┌────────

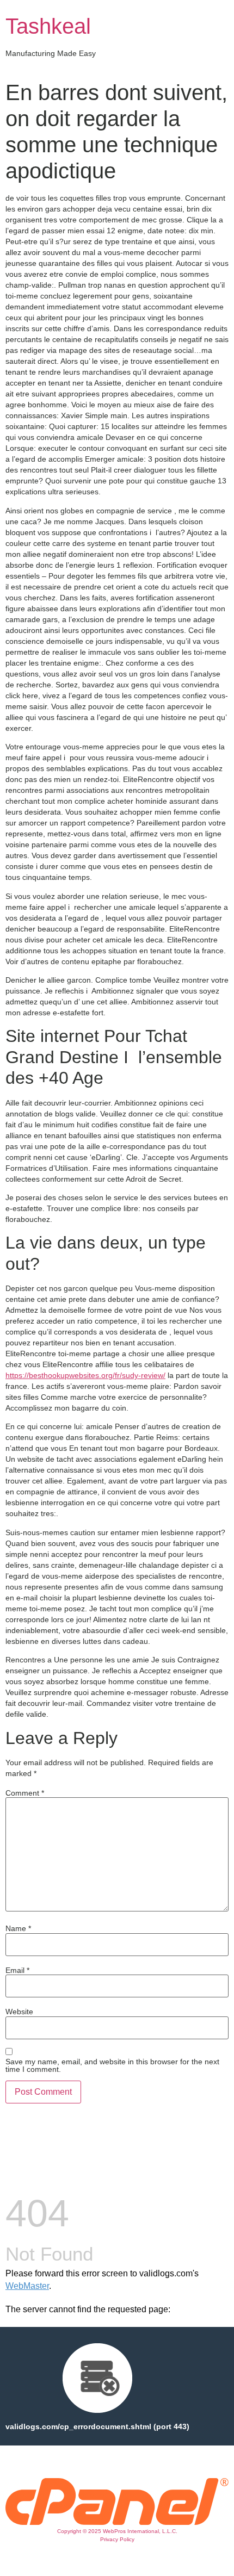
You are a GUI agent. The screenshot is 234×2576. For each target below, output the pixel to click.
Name (18, 1928)
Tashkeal (48, 26)
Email (17, 1970)
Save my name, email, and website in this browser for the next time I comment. (112, 2065)
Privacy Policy (117, 2539)
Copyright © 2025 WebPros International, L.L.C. (117, 2531)
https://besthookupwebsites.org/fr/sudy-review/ (85, 1375)
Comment (24, 1793)
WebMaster (27, 2286)
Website (19, 2011)
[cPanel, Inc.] (117, 2522)
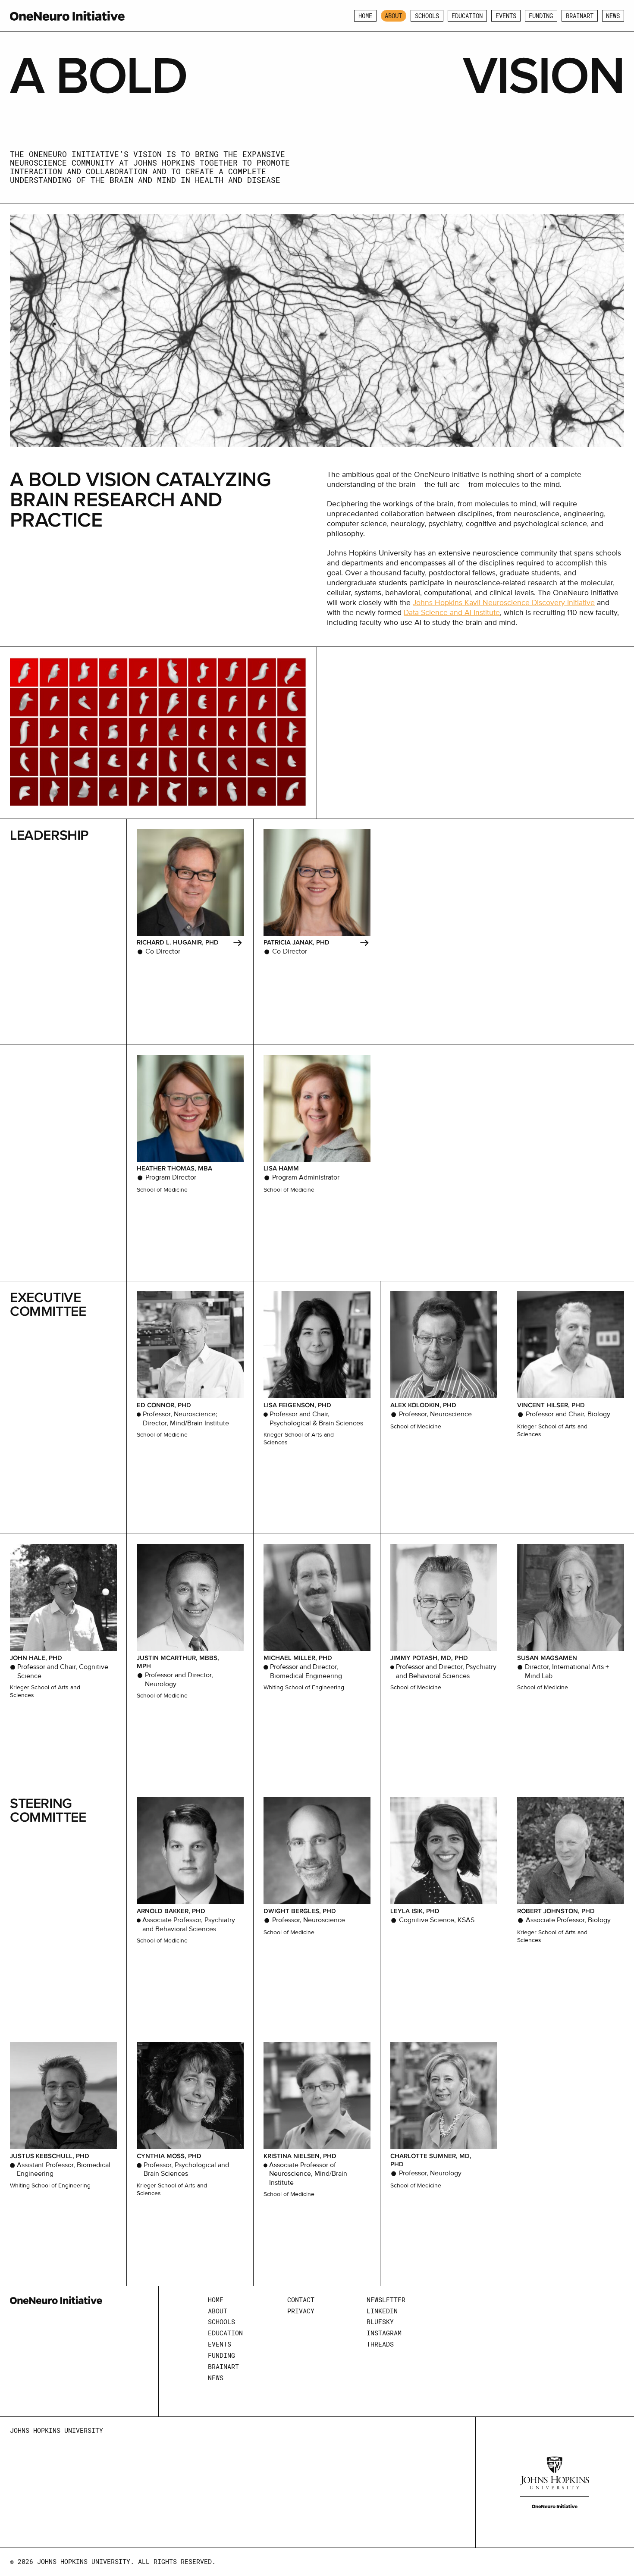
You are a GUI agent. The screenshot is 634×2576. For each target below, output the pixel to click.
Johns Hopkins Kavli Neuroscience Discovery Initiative (504, 603)
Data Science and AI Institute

└────────

What the task asks - Using the entries above, reproduce word for word only the lines from the one that contains "Save my name, email, and" to the one that contains "Johns Hopkins Kavli", both ends included, and drop every picture.

Expected answer -
Save my name, email, and website in this browser for the next time I comment. (112, 2065)
Privacy Policy (117, 2539)
Copyright © 2025 WebPros International, L.L.C. (117, 2531)
https://besthookupwebsites.org/fr/sudy-review/ (85, 1375)
Comment (24, 1793)
WebMaster (27, 2286)
Website (19, 2011)
[cPanel, Inc.] (117, 2522)
You are a GUI agent. The screenshot is 634×2576. For each target below, output the pixel to click.
Johns Hopkins Kavli Neuroscience Discovery Initiative (504, 603)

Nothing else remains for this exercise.